Legible Code

Legibility is structural, not surface. Formatting and naming are the visible layer; underneath sits a design — a coherence, a layering, a conceptual integrity. Code is “simple” in Rich Hickey’s sense when it is un-braided: each strand of concern running cleanly alongside the others rather than woven through them. When code feels tangled, hard to test, or hard to change, the cause is almost always that one of these structural conditions has broken down — not local mess.

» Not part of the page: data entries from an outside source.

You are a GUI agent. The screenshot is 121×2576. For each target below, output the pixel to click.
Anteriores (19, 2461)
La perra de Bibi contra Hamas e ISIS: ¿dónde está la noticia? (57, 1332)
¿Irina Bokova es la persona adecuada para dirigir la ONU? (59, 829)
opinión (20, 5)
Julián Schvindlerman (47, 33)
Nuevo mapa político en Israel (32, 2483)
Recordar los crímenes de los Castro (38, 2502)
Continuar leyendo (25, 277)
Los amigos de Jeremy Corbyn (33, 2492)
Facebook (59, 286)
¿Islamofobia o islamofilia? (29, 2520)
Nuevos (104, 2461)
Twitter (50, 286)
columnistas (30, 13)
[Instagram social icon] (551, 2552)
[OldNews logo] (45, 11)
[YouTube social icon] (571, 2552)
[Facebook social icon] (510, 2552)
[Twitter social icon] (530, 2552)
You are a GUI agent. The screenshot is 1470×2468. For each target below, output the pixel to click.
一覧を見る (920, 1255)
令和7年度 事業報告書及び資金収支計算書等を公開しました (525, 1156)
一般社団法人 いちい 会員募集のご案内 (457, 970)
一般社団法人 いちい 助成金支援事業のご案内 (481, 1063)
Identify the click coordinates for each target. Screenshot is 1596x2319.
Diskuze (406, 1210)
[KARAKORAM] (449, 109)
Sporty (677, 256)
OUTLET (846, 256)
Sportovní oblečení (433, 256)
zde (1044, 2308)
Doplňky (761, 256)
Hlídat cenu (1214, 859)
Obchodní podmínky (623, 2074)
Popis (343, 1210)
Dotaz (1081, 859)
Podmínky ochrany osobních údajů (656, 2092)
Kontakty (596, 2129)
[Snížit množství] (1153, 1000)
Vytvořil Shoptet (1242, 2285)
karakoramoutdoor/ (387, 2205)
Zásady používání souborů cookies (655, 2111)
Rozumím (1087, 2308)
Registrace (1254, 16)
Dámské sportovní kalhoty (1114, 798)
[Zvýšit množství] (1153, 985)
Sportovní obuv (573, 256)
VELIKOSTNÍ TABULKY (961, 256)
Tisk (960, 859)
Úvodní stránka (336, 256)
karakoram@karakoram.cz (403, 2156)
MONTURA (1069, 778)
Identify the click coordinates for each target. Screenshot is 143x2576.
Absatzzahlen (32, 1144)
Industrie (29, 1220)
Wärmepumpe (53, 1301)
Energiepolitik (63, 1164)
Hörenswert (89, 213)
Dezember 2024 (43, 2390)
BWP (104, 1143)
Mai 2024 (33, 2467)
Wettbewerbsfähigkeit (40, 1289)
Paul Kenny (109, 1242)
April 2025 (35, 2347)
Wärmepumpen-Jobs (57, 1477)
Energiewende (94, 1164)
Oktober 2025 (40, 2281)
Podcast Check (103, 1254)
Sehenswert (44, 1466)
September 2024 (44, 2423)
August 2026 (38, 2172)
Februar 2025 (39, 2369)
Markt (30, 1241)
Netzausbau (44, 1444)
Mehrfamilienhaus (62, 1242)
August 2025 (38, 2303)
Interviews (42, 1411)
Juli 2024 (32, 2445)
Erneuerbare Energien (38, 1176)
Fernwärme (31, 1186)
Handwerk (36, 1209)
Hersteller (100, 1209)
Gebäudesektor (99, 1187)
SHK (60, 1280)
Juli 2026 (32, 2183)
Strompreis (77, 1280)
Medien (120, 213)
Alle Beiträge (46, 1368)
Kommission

A legible system lets a reader:

Trace any event through the code as a single spine, from entry to final effect
See the shape of data at each stage, rather than reconstructing it from scattered mutations
Separate decisions from effects — distinguish what the code decides from what it does
Find a vocabulary that mirrors the domain rather than the machine
Rely on module seams that hide design decisions, not process steps
Find each rule defined once, in one place, rather than enforced through repetition

This skill diagnoses which of those conditions has broken down, then loads the matching remedy. Read each diagnostic below, look at the function, module, or system in question, and note the ones that fire. Then read the matching reference file in references/ for the underlying concept and the concrete remedy. Lower-numbered diagnostics are foundations; higher-numbered ones emerge from them. When several fire, address the foundation first. D10 (Scattered Knowledge) is cross-cutting.

Diagnostics

D1. The Scattered Story

Pick any user interaction or system event. Starting from the moment it enters the system, try to trace what happens at each stage until the final side-effect occurs.

You have this problem if:

Understanding one event requires jumping across many distant files
The path goes through implicit callbacks, event emitters, or ambient state mutations
You can’t point to a single place that shows the “outline” of what happens
A new team member would have to open 5+ files to understand one request

→ references/F1-narrative-clarity.md

D2. Invisible Data

As you trace the event path from D1, try to see the data at each stage. What shape does it have? What was added? What was transformed?

You have this problem if:

State is mutated in place — a function modifies an object and returns void
Data is accessed through ambient globals, context objects, or “reach-up” patterns
Data is reconstructed from scattered sources rather than passed explicitly
You can’t describe the type/shape of the data at a given point without reading surrounding code

→ references/F2-data-flow-pipelines.md

D3. Tangled Computation and I/O

Look at any function that makes a decision or performs a calculation. Does it also read from a database, call an API, or write to the filesystem?

You have this problem if:

You can’t test the logic without setting up external services or writing mocks
A single function both decides what to do and does it (reads DB, computes, writes DB)
Business rules are buried inside I/O-heavy functions
A user interaction triggers an untraceable web of immediate side effects — intent and execution are fused together

→ references/F3-functional-core-interpreter.md

D4. Scattered Validation and Boolean Blindness

When data enters your system (user input, API response, file contents), is there a single point where it’s parsed into a well-typed internal representation?

You have this problem if:

You find null checks, type guards, or if (!x) scattered deep in interior logic
Validation functions return boolean — downstream code has no proof of what was validated
The same field is checked for validity in multiple places
Functions deep in the core handle cases like “what if this field is missing?” that should be impossible by that point

→ references/F4-parse-dont-validate.md

D5. Flat Domain / Missing Vocabulary

Look at the core types and modules of your system. Can you see distinct layers of abstraction? At the lowest layer, small precise primitives? At higher layers, richer compound concepts?

You have this problem if:

Your domain is a flat collection of similarly-sized types and functions with no clear hierarchy
You find yourself writing the same 3-4 line pattern in multiple places but there’s no name for it
High-level business functions are written in terms of low-level primitives — there’s no intermediate vocabulary
Reading a top-level function requires understanding all the implementation details beneath it

→ references/F5-growing-a-language.md

D6. Wrong Module Seams

Look at your module boundaries. What does each module correspond to?

You have this problem if:

Modules correspond to process steps (“first we do X, then Y”) rather than design decisions they hide
Some modules are so thin they’re just pass-through wrappers — their interface is as complex as their implementation
Some modules hide multiple unrelated decisions
Changing one module’s internals forces changes in its callers (leaky abstraction)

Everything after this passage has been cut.